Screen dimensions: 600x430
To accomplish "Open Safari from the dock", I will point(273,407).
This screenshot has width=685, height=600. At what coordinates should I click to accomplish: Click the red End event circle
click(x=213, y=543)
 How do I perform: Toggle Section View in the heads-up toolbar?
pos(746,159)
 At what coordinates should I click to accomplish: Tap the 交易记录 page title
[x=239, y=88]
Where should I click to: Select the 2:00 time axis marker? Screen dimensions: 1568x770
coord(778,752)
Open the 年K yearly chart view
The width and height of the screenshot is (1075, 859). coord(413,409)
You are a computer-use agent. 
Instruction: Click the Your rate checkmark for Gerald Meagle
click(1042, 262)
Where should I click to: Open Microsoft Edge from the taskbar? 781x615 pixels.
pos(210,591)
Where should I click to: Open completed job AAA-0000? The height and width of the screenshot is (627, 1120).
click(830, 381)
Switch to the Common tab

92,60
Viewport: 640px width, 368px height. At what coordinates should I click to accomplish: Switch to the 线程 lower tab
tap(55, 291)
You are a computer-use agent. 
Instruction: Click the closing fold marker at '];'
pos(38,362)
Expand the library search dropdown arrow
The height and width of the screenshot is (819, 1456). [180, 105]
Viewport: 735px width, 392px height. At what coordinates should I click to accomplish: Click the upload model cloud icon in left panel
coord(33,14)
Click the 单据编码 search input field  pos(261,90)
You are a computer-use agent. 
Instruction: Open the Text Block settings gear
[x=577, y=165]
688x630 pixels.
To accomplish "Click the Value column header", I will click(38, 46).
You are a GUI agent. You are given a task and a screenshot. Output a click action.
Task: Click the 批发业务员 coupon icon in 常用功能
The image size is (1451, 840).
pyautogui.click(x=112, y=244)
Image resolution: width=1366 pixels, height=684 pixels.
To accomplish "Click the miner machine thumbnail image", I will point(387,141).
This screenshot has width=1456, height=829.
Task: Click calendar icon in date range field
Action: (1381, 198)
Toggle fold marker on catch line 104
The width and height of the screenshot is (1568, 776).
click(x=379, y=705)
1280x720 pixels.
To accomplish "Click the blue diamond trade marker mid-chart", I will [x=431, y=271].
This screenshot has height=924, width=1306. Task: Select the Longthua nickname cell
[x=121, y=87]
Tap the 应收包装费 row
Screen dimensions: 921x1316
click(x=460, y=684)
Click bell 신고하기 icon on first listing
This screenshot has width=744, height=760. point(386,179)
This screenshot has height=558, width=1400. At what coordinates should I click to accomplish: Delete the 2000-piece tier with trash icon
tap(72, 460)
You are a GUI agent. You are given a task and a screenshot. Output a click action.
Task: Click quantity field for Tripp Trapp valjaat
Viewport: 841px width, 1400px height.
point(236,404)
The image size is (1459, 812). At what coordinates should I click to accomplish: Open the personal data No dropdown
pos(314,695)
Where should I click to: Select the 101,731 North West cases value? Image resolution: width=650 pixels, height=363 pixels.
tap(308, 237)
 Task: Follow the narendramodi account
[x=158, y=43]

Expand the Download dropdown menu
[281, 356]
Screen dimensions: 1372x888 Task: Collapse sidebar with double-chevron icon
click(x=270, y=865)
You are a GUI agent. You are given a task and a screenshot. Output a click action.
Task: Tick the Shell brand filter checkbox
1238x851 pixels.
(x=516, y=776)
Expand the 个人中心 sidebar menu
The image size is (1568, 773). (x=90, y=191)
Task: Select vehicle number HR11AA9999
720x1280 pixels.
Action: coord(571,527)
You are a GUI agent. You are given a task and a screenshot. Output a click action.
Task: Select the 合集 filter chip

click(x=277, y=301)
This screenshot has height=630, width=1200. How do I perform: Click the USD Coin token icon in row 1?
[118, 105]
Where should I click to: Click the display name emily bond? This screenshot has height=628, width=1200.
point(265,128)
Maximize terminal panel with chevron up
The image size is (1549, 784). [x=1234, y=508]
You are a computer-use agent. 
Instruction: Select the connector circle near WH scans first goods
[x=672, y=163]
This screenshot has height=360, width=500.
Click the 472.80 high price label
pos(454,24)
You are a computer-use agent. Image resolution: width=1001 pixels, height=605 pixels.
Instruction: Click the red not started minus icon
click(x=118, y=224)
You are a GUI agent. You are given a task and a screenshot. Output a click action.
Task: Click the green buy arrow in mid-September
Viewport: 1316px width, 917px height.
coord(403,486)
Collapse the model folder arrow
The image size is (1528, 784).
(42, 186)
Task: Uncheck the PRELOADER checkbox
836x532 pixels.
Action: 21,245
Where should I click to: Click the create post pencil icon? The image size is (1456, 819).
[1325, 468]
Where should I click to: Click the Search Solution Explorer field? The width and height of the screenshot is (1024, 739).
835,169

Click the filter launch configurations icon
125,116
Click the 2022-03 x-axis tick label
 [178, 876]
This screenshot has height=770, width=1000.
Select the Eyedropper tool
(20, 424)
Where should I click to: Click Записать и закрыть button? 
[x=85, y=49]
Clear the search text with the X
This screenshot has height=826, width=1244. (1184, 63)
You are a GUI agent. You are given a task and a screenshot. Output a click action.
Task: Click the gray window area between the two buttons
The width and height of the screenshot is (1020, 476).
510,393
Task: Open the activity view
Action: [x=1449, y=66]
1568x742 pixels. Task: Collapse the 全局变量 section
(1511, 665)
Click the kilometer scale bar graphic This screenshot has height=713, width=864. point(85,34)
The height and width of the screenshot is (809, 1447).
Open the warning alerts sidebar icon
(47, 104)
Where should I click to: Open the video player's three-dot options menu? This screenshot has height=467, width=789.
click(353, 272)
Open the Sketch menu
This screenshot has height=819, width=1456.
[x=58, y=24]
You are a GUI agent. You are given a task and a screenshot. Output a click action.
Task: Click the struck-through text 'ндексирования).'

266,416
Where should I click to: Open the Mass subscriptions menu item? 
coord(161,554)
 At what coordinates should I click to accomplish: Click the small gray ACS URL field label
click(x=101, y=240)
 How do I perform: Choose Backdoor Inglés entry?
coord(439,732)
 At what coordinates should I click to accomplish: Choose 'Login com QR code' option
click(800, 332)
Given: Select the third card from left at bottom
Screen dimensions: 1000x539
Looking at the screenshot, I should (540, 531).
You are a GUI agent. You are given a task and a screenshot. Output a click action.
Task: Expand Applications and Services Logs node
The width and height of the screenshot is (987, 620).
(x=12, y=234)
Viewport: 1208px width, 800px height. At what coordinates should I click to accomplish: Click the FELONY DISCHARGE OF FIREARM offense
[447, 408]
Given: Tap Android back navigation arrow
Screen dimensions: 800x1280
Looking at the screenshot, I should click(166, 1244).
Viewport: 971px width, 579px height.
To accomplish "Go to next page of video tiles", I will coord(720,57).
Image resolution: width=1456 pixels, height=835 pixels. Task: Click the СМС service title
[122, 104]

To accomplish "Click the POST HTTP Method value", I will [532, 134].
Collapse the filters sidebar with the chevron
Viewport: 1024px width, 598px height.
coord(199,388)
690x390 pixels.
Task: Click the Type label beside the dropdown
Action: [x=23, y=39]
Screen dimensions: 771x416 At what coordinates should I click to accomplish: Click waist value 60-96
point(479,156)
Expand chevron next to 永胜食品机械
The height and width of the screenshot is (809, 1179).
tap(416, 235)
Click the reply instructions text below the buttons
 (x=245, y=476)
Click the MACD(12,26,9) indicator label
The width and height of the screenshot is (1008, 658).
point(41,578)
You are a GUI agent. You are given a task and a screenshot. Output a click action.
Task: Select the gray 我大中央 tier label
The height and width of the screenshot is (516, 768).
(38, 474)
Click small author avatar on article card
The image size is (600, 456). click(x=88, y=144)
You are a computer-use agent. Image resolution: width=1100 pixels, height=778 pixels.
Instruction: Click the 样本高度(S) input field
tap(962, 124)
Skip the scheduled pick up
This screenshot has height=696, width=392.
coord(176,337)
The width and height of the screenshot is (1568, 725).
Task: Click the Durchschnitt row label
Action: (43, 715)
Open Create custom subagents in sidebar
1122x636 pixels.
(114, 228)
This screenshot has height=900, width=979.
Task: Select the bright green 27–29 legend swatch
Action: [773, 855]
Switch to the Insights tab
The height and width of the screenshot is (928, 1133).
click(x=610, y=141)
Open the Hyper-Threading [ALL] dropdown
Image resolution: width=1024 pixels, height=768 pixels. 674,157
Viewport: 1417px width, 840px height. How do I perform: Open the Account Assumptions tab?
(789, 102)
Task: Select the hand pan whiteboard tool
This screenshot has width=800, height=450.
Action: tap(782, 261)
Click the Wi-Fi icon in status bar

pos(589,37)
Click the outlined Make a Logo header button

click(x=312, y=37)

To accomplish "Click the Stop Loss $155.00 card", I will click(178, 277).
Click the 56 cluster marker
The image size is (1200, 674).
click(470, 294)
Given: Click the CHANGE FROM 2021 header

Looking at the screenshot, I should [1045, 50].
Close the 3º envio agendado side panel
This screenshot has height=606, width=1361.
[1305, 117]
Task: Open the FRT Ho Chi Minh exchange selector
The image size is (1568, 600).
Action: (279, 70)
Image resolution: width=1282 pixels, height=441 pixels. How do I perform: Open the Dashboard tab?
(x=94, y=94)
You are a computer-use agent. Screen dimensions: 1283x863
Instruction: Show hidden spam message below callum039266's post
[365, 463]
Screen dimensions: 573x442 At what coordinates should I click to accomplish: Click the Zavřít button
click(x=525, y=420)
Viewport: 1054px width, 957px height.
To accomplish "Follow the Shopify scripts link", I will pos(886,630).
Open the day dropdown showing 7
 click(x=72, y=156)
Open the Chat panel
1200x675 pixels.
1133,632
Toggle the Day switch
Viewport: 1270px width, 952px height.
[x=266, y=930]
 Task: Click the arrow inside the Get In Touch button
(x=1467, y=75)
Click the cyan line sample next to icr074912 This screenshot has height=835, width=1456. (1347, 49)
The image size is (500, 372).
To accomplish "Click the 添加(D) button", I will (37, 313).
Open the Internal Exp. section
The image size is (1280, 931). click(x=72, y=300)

_ _ _ _ _

| DIRECTIONS FOR THIS TASK |
Format the entries starting with the line containing "You are a computer-use agent. Image resolution: width=1100" and going on through the line containing "Action: (43, 715)" as a Markdown table with the columns Row and Line, numbering each line and leaving out blank lines.

| FULL OUTPUT |
| Row | Line |
|---|---|
| 1 | You are a computer-use agent. Image resolution: width=1100 pixels, height=778 pixels. |
| 2 | Instruction: Click the 样本高度(S) input field |
| 3 | tap(962, 124) |
| 4 | Skip the scheduled pick up |
| 5 | This screenshot has height=696, width=392. |
| 6 | coord(176,337) |
| 7 | The width and height of the screenshot is (1568, 725). |
| 8 | Task: Click the Durchschnitt row label |
| 9 | Action: (43, 715) |